Shaltar Peak, North Spur and Northwest Ridge

Pakistan, Karakoram, Malubiting Group
Author: Peter Thompson. Climb Year: 1989. Publication Year: 2017.

This climb was previously unreported in the AAJ. In July 1989, I walked alone from Hopar village along the east side of the Bualtar Glacier, and then climbed steeply up a side valley. Two days from Hopar, I reached a bivouac at 4,477m (36.162103°N, 74.789796°E) in a cirque beneath Shaltar Peak.
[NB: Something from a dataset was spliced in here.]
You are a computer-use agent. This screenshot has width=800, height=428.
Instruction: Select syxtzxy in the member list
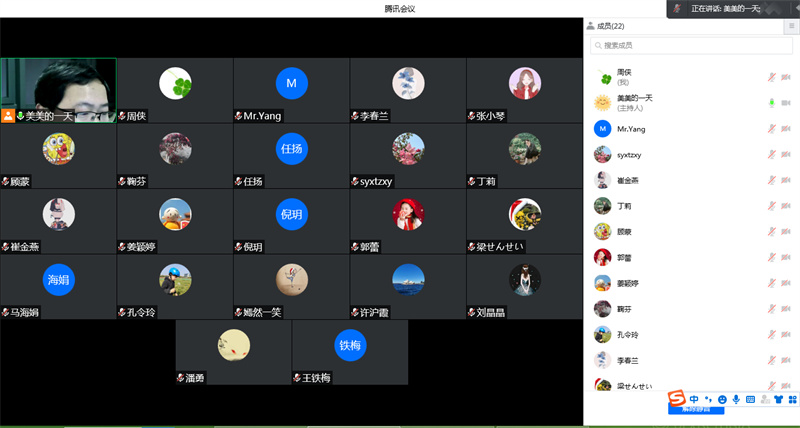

I was hoping to attempt this mountain, but bad weather forced me to return to Hopar the next day, leaving some gear at the bivouac.

The first ascent of Shaltar Peak (5,982m on Swiss and Japanese maps, 5,730m and 5,726m on Russian and Google Earth, respectively; 36.1444365°N, 74.786682°E) is known to have taken place in 1987 or ’88, by a British team that approached from the Barpu Glacier to the east and made one camp on the mountain. [Editor’s note: In 1986, a British military expedition, approaching from the Barpu Glacier, climbed up the Koro Glacier and reached the summit of Peak 5,852m from the col between it and Shaltar to the north (see AAJ 1987). They named this summit Cavalry Peak. In June 1987, three British climbers, Dai Bowman, Martin Hignell, and Dave Wright repeated the ascent of Cavalry Peak and then followed the ridge north to a “ca 5,900m” summit they called Mongouo. Shaltar Peak is the name given by locals, and is a well-known mountain, being visible from Karimabad and surroundings.]

A few days later I returned to the bivouac, again without porters, with Kees Dykwell (Holland), whom I had met in Karimabad. We climbed a couloir to join the north spur, which we followed to the upper northwest ridge and then the summit. The difficulty was PD, and we bivouacked during the descent.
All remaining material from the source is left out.